» **YOUR GOAL**
Determine how many lines of the listing below hold the string "beside", then state that number alone.

» **MATERIAL SHOWN**
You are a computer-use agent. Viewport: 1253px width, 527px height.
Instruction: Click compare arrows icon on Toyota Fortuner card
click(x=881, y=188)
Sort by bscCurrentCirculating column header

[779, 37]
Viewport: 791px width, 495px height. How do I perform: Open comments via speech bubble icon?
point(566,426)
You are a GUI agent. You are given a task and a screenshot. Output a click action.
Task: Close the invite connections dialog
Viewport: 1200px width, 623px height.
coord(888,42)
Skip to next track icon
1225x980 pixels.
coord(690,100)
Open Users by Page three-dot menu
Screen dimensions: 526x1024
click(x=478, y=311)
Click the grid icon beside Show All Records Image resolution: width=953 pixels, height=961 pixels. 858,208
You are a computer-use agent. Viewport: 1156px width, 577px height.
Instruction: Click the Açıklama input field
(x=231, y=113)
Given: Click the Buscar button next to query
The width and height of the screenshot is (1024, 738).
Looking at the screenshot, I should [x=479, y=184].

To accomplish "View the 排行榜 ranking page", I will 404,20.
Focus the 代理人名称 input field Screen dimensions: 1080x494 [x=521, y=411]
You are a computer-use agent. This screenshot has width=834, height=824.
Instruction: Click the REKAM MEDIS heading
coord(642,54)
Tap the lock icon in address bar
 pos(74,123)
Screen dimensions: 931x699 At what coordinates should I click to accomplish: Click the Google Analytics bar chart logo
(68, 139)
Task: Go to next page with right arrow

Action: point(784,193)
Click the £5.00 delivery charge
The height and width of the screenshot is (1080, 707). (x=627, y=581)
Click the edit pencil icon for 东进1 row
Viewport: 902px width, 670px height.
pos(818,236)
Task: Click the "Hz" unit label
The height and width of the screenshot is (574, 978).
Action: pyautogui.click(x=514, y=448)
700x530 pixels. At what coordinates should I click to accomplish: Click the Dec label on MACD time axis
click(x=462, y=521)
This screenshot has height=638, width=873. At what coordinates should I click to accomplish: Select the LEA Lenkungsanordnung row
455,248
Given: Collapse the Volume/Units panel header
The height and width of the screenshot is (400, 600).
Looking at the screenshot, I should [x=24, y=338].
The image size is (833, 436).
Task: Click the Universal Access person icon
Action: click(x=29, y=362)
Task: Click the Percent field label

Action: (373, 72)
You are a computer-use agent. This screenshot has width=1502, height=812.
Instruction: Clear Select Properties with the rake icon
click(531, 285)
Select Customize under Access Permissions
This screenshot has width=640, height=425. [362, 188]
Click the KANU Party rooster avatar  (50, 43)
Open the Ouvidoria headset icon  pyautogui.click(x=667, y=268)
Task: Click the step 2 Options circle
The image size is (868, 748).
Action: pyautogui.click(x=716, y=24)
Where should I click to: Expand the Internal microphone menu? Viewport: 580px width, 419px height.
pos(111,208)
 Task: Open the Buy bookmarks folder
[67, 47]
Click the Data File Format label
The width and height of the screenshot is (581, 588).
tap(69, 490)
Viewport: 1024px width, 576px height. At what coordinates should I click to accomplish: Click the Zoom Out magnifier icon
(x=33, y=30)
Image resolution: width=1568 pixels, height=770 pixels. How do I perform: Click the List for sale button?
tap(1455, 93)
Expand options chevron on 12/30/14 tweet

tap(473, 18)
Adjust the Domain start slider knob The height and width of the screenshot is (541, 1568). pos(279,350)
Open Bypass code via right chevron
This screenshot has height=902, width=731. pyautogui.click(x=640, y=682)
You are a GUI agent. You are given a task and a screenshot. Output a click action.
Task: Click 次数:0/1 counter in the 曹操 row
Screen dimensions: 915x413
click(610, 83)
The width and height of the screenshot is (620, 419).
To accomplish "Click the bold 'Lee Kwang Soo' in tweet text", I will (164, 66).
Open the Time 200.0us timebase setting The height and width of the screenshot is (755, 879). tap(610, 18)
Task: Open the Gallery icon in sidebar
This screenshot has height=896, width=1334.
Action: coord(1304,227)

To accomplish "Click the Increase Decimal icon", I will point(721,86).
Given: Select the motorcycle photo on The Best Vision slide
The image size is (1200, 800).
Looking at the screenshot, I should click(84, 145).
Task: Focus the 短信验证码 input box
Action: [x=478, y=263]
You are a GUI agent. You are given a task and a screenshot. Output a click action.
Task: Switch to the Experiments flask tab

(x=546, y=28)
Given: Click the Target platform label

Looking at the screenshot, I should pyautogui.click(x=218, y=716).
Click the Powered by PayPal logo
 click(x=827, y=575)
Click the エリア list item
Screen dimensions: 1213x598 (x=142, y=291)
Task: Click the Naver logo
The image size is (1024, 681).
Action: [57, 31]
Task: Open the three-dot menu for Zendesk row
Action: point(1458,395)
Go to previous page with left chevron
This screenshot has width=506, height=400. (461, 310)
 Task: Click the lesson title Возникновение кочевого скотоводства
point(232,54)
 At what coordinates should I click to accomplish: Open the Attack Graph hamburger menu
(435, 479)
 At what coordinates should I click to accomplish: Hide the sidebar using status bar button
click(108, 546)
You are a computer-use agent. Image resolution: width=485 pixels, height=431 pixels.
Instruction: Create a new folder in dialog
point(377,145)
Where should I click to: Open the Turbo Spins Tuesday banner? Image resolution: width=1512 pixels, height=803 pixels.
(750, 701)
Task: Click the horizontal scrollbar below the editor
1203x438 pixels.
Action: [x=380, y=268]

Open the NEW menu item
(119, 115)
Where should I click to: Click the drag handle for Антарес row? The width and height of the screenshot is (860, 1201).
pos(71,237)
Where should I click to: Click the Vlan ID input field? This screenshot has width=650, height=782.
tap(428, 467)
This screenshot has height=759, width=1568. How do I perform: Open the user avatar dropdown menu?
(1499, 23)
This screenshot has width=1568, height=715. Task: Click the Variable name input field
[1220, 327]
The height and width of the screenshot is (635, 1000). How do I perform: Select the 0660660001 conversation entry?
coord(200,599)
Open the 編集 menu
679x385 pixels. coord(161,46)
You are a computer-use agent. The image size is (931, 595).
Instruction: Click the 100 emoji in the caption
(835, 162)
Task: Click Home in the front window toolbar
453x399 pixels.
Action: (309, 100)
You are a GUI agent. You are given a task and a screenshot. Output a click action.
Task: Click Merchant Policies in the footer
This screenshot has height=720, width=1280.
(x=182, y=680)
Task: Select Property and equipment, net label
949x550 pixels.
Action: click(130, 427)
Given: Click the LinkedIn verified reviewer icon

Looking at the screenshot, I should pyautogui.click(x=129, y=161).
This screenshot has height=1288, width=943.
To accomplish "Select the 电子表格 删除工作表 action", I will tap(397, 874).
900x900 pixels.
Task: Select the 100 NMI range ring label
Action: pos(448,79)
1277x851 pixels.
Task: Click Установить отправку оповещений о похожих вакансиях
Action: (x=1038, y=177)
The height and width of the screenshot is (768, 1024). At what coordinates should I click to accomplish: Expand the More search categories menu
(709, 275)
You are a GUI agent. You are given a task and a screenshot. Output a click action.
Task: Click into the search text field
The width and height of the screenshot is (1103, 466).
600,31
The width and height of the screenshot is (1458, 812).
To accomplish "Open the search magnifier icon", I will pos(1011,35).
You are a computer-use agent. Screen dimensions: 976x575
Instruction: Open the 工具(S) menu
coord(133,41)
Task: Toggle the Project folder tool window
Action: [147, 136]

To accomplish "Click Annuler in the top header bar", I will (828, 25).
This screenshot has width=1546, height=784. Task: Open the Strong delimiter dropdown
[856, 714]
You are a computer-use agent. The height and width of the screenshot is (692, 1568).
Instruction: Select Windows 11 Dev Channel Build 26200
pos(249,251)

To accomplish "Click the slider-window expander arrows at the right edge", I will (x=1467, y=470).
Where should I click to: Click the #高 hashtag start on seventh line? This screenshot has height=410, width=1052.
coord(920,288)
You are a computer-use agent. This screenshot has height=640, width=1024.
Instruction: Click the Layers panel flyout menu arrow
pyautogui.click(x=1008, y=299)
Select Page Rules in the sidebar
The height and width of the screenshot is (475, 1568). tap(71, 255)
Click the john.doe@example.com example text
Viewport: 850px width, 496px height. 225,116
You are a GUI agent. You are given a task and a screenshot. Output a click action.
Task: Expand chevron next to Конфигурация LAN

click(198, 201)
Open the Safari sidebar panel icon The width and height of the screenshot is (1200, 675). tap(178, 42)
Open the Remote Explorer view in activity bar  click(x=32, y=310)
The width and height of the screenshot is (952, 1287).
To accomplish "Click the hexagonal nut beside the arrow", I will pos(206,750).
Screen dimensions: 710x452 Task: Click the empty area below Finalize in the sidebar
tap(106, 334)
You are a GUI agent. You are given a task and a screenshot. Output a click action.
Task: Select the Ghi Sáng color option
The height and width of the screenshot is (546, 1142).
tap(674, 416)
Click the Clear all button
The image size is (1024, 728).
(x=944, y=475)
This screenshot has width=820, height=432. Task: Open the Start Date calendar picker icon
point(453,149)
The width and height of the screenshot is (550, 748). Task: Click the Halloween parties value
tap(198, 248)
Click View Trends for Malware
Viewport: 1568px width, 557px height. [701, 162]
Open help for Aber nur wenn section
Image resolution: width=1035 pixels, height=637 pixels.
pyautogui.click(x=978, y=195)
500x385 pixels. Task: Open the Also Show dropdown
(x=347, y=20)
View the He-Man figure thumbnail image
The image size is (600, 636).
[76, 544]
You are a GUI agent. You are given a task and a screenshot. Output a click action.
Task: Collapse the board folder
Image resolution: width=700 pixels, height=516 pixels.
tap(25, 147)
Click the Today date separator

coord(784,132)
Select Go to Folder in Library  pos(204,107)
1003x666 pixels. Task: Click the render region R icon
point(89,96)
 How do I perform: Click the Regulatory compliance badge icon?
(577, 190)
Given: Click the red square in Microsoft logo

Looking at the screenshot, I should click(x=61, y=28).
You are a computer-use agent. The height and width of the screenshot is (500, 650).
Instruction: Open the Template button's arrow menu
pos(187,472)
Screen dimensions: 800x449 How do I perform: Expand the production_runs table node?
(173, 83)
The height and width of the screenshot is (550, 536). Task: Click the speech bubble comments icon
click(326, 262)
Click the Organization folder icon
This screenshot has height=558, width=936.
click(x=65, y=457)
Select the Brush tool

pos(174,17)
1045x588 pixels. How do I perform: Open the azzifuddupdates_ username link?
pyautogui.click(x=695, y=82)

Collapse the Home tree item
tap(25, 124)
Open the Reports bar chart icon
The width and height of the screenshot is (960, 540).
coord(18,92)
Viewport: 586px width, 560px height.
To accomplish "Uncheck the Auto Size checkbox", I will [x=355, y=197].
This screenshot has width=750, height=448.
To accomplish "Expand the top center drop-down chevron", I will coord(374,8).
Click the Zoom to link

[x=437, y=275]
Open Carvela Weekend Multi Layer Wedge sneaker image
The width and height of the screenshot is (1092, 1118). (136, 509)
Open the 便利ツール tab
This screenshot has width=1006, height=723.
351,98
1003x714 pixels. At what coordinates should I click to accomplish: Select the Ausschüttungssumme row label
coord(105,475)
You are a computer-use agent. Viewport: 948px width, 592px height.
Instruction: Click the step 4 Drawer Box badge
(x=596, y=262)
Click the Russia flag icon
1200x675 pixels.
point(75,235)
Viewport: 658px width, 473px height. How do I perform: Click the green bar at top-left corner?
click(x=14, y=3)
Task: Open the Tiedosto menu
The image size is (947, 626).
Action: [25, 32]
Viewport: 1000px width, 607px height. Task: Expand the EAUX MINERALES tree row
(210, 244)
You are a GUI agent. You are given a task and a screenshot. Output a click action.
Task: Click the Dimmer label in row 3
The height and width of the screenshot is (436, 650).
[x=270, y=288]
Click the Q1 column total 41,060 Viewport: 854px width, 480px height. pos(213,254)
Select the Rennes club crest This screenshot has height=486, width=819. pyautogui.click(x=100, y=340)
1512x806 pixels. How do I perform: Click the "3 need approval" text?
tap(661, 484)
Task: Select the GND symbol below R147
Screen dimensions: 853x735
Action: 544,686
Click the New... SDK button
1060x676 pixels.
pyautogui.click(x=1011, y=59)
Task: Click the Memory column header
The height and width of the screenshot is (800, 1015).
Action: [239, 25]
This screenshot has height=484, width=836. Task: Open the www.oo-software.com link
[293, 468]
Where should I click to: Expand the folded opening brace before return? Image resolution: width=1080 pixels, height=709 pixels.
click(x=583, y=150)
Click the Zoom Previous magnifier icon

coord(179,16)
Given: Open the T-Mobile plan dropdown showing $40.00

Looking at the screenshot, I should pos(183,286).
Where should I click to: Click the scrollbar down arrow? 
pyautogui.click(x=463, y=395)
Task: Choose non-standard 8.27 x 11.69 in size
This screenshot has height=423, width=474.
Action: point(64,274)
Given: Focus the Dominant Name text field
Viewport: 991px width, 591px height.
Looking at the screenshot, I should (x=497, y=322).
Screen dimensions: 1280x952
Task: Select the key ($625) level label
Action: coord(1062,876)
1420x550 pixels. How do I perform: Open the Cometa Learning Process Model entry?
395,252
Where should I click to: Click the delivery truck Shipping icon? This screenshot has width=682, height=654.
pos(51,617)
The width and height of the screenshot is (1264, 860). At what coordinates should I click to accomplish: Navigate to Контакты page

» **YOUR RESPONSE**
2